By the time I left, the collective conscience—and mechanical solidarity—was lost, and the division of labor—and organic solidarity—was steadily emerging.
In summary, the mechanical solidarity in the hospital that was prominent when I began working there was threatened by optimization that caused moral density. By moral density, I primarily mean the “rapidity of ways of communication” across departments and between administration and the rest of the hospital, which was brought on by optimization. This communication disturbed the collective conscience, requiring the system to find another form of solidarity to remain functioning efficiently. The hospital system eventually figured out that if “they perform different services, they can perform them parallelly.” That is, even if we are not all “healthcare workers” and we specialize in separate tasks, each department can still co-exist in harmony and the hospital can function properly. Despite of the traumatic shift away from mechanical solidarity, the hospital was able to remain functioning through a complex division of labor that resulted in organic solidarity, demonstrating Durkheim’s theory of social change.
Why does this matter?
I felt compelled to share this essay at this time for two important reasons. First, hospitals around the world are undoubtedly facing external threats from the global pandemic. Perhaps this account of how one hospital dealt with one external threat may help hospitals adjust to the pandemic accordingly.
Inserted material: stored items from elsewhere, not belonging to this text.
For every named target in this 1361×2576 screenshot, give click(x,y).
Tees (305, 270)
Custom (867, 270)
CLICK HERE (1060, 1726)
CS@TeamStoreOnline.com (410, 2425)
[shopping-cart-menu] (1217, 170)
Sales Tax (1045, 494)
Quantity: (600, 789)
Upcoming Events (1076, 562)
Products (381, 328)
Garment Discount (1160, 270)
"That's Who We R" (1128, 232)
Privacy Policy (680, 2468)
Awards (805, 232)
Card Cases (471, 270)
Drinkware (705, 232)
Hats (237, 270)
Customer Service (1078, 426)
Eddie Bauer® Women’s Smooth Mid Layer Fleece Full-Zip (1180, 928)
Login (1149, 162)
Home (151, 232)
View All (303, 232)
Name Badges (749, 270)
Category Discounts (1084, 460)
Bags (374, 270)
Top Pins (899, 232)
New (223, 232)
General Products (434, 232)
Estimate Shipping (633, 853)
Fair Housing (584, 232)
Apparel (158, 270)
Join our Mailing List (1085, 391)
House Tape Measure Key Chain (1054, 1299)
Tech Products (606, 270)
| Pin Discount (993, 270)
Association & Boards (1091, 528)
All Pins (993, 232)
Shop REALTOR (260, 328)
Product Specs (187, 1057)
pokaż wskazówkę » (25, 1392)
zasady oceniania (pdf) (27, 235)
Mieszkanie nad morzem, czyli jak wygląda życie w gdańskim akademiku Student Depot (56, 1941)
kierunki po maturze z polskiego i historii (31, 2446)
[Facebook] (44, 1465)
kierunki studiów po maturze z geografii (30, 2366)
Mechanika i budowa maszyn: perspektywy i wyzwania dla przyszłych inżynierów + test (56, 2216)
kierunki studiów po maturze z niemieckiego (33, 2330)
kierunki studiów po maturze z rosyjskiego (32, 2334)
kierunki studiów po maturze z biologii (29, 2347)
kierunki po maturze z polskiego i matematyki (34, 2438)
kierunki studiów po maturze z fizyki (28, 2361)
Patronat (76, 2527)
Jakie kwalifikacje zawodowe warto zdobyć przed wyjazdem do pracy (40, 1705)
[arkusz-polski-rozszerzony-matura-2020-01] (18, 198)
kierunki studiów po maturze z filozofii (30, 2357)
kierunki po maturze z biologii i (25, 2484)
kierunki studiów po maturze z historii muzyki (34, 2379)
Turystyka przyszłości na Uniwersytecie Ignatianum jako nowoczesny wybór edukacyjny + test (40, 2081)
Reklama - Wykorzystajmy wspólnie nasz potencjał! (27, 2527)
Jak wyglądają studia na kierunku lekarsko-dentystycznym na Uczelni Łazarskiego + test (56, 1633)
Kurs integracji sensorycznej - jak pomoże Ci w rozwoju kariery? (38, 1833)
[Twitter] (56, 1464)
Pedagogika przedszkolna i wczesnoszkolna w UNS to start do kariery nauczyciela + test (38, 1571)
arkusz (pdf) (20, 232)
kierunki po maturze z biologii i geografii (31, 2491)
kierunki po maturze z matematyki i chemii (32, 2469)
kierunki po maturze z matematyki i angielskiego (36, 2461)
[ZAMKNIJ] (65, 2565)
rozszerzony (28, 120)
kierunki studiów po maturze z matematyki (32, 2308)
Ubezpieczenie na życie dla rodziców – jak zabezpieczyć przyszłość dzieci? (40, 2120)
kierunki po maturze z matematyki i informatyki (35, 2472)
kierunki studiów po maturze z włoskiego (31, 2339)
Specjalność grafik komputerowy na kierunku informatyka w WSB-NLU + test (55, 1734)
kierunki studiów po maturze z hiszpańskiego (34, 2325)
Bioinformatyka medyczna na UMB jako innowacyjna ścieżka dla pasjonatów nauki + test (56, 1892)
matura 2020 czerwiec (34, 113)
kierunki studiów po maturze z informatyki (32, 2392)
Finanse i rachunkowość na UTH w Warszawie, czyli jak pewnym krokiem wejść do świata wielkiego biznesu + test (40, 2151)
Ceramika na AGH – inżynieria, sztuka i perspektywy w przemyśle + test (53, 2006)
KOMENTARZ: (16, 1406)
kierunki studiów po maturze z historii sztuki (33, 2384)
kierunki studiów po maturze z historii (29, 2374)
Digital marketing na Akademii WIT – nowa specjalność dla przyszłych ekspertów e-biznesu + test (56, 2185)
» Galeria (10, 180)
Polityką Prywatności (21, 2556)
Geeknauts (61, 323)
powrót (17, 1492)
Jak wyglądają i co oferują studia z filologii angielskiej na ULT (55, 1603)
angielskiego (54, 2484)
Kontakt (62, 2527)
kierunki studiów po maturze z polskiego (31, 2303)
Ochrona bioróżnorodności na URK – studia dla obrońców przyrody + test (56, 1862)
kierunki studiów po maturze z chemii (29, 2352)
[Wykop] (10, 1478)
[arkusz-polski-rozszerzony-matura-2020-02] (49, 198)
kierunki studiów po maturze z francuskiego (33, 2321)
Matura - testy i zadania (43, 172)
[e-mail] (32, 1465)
Second, I see discourse emerging to remind us that it is not only nurses and doctors putting their health and lives on the line to go to work every day and fight this pandemic. Those with constant patient contact are undeniably most at risk, but food service workers and other hospital support staff are also showing up to work every day. And now, perhaps more than ever, their role in maintaining safe hospital environments cannot be overlooked.
If you are working in a hospital, I urge you to think about how the current external threats are impacting solidarity among hospital workers. How is that potential shift in solidarity impacting the safety of the hospital environment? And how might the case of shifting solidarity that I have outlined here help hospitals preserve safety for patients and staff at a time when it is of utmost importance?